The upshot of the visit was a close friendship struck between Rowland and Grace Formby which was to lead to her firm’s publication of his book The School Observed. This incipient friendship was obvious to Chris all through the publisher’s stay. She came down to dinner even more bejezebeled around her neck and wrists, and fairly engulfed Rowland with her enthusiasm. In compensation, she told Chris she had brought with her a draft contract which he could read at leisure. But his satisfaction was dismissed by her saying that perhaps an historian should be consulted about the actual mechanics of the murder.
“Which murder?” demanded Chris, who suspected she hadn’t read his book very thoroughly.
“Well, the fifty-six stab wounds,” said Grace.
“That’s the murder of Rizzio, not Darnley.”

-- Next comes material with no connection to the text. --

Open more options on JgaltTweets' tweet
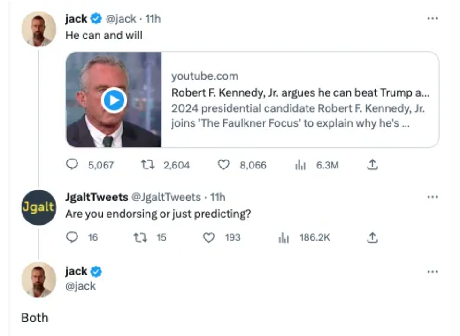Screen dimensions: 460x336 [x=432, y=197]
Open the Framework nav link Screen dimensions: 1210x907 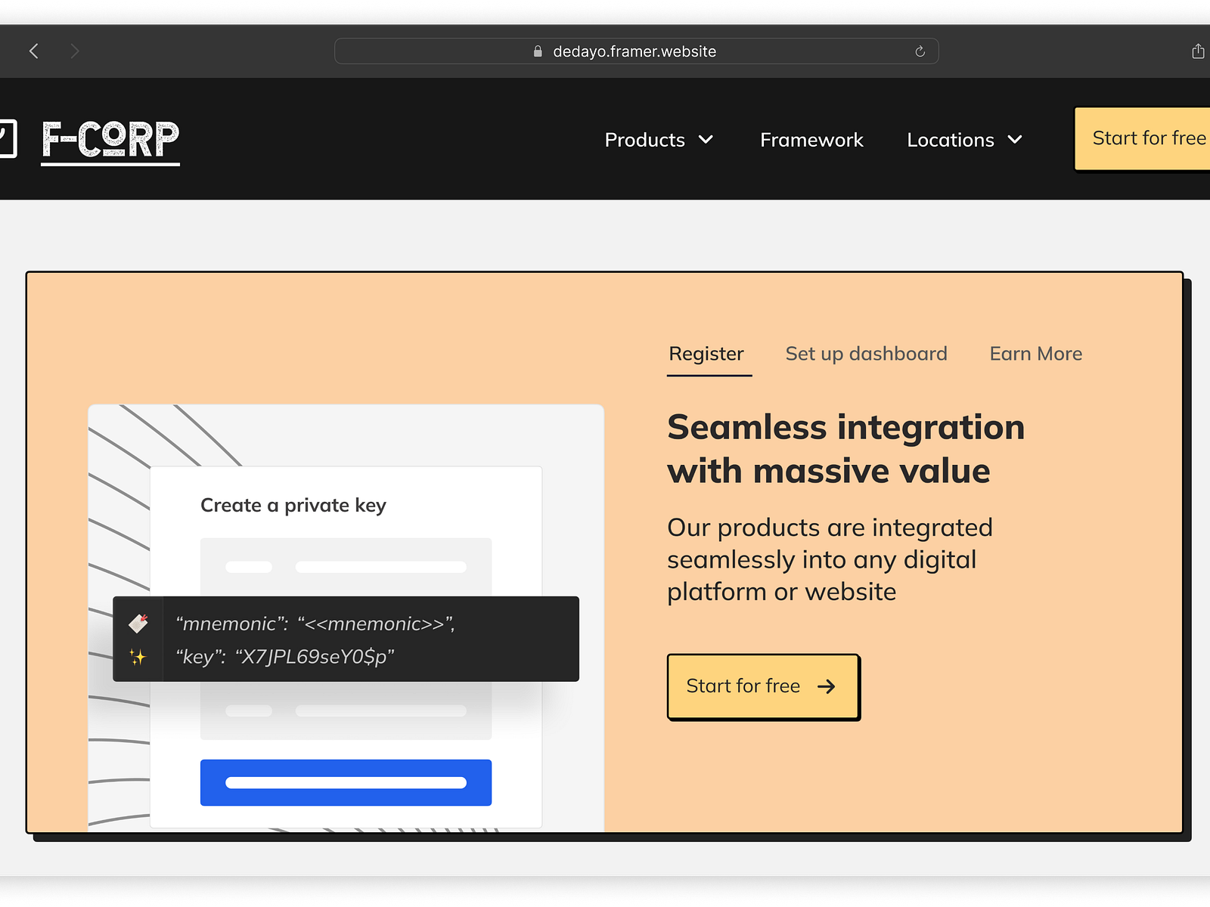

“Well, I only say a history scholar will have to read it. No doubt we can make any necessary adjustments, Chris. Nobody expects you to know everything at your age. Some of the TV questioners can be tough, but you’ll certainly carry it off.” She added in a high, thin voice: “Great hair. Is that it’s natural color?”
Rowland and Chris took Grace Formby to the airport the next morning. On the way back Rowland said to Chris, “If I were in your place I’d sign that contract before they change their minds.”
“It will be gone through with a tooth-comb,” said Chris. “My family has company lawyers stationed at every whistle stop. We never read our own contracts. They do.”
“Then you might easily lose this one,” Rowland said. “It’s so true that Mary Queen of Scots is very much written about. Everywhere you look is Mary Queen of Scots.”